- REQUIREMENT
Reproduce verbatim the lines of the material from the line containing "Task: Check the 未结题 checkbox" through the line containing "click(x=832, y=60)", including both of those lines.

- EXERCISE MATERIALS
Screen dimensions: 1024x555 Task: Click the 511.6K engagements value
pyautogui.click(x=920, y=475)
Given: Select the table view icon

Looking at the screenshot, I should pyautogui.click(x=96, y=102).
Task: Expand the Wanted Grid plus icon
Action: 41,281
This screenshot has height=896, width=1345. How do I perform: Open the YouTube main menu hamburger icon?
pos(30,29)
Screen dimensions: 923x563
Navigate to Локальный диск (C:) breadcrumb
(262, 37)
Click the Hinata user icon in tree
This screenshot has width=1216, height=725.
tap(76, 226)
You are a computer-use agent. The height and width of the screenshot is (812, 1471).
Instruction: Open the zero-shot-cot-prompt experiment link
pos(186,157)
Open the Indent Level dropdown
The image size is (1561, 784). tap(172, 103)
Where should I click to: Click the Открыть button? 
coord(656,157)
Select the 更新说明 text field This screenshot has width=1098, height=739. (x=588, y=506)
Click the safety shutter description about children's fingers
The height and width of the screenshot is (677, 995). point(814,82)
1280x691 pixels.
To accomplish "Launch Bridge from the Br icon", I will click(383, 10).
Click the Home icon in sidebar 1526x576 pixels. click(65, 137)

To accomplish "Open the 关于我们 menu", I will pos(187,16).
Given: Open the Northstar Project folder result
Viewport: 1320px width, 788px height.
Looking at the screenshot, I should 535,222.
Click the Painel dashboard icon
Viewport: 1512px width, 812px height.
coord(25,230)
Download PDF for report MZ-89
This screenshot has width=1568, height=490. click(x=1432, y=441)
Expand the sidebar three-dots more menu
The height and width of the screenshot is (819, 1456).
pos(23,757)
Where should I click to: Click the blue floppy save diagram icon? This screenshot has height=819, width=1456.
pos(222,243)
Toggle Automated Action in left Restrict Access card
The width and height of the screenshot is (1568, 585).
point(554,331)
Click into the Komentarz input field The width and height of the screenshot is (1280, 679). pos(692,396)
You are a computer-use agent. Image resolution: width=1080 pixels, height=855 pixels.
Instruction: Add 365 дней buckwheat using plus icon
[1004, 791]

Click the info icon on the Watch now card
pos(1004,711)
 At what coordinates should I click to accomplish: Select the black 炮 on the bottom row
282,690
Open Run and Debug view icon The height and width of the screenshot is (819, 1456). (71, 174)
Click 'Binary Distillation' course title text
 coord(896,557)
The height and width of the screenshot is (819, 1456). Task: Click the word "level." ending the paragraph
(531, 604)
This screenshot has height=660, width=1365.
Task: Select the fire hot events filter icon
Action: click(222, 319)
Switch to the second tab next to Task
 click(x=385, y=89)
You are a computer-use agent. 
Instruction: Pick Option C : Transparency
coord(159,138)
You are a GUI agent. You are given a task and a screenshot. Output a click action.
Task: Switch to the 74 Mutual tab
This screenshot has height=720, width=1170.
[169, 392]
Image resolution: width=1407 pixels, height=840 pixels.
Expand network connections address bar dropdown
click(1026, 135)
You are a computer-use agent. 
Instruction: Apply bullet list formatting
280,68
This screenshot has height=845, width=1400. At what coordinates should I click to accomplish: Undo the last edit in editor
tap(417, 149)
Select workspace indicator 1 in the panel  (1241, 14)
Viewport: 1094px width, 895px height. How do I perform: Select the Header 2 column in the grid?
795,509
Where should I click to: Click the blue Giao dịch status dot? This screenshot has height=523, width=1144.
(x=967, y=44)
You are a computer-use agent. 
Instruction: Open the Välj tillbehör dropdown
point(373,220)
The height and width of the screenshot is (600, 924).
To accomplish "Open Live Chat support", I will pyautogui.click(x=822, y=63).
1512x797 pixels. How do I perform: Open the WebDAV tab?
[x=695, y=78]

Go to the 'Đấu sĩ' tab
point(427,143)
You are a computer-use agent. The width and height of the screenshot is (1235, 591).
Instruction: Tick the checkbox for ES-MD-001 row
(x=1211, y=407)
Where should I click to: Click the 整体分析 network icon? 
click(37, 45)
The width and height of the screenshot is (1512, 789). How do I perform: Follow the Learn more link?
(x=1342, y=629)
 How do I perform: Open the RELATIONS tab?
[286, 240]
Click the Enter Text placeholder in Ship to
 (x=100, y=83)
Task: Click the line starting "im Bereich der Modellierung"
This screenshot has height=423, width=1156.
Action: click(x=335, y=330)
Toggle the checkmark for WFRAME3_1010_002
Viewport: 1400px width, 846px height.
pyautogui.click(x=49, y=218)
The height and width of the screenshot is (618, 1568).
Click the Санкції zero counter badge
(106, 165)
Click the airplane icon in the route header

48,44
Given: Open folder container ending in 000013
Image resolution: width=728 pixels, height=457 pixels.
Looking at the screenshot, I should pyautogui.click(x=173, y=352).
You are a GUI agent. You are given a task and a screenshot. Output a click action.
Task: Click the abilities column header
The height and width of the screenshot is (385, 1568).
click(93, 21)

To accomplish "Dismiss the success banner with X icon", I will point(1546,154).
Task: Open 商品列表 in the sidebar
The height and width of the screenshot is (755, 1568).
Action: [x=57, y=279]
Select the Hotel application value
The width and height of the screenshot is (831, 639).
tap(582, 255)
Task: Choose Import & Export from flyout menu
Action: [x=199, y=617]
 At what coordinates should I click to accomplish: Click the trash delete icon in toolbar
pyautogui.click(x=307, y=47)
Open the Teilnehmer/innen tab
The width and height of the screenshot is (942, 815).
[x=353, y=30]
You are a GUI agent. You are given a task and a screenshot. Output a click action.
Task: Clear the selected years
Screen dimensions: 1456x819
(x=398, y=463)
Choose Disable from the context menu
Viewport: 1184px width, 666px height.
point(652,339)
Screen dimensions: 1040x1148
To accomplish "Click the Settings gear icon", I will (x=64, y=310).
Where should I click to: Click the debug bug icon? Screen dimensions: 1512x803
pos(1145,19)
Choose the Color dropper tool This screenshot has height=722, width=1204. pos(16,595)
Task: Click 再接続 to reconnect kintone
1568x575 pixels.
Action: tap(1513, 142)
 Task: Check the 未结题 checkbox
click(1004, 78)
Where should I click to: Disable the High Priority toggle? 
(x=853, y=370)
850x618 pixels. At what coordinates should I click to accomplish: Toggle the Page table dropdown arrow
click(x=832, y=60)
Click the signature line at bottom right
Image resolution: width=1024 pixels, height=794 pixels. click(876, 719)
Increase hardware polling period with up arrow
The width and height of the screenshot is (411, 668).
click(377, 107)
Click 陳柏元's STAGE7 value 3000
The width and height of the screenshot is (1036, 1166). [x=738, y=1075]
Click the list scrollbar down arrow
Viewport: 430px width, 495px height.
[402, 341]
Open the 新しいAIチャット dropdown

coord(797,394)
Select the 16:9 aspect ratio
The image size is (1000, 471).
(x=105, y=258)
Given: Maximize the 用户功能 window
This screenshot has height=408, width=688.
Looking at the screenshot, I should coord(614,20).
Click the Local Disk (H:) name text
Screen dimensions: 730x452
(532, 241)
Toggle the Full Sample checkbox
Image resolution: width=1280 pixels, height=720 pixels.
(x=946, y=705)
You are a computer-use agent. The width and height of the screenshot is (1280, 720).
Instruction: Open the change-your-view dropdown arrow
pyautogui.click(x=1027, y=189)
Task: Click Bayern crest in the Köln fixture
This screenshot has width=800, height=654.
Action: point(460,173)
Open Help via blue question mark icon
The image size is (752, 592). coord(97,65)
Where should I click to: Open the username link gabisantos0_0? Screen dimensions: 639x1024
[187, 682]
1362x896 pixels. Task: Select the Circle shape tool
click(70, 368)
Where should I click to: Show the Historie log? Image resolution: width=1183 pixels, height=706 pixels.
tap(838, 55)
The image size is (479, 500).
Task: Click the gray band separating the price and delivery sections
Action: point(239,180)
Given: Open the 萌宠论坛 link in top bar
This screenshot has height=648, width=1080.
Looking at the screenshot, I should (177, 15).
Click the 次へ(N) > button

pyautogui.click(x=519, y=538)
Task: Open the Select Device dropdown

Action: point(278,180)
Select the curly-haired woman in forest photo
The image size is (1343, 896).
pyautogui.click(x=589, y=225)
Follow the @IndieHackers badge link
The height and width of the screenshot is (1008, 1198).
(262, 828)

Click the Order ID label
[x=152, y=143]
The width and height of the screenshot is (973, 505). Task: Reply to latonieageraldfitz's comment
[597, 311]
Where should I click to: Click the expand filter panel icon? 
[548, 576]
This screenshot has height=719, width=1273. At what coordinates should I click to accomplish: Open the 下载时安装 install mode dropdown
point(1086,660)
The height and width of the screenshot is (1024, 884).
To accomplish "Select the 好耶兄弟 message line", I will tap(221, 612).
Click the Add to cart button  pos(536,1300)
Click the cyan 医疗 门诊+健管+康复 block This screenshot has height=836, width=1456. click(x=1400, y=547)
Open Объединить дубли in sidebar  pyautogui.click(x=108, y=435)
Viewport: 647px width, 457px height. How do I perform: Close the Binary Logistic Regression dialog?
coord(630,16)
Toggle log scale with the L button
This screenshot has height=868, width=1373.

- SOLVED EXERCISE
 Task: Check the 未结题 checkbox
click(1004, 78)
Where should I click to: Disable the High Priority toggle? 
(x=853, y=370)
850x618 pixels. At what coordinates should I click to accomplish: Toggle the Page table dropdown arrow
click(x=832, y=60)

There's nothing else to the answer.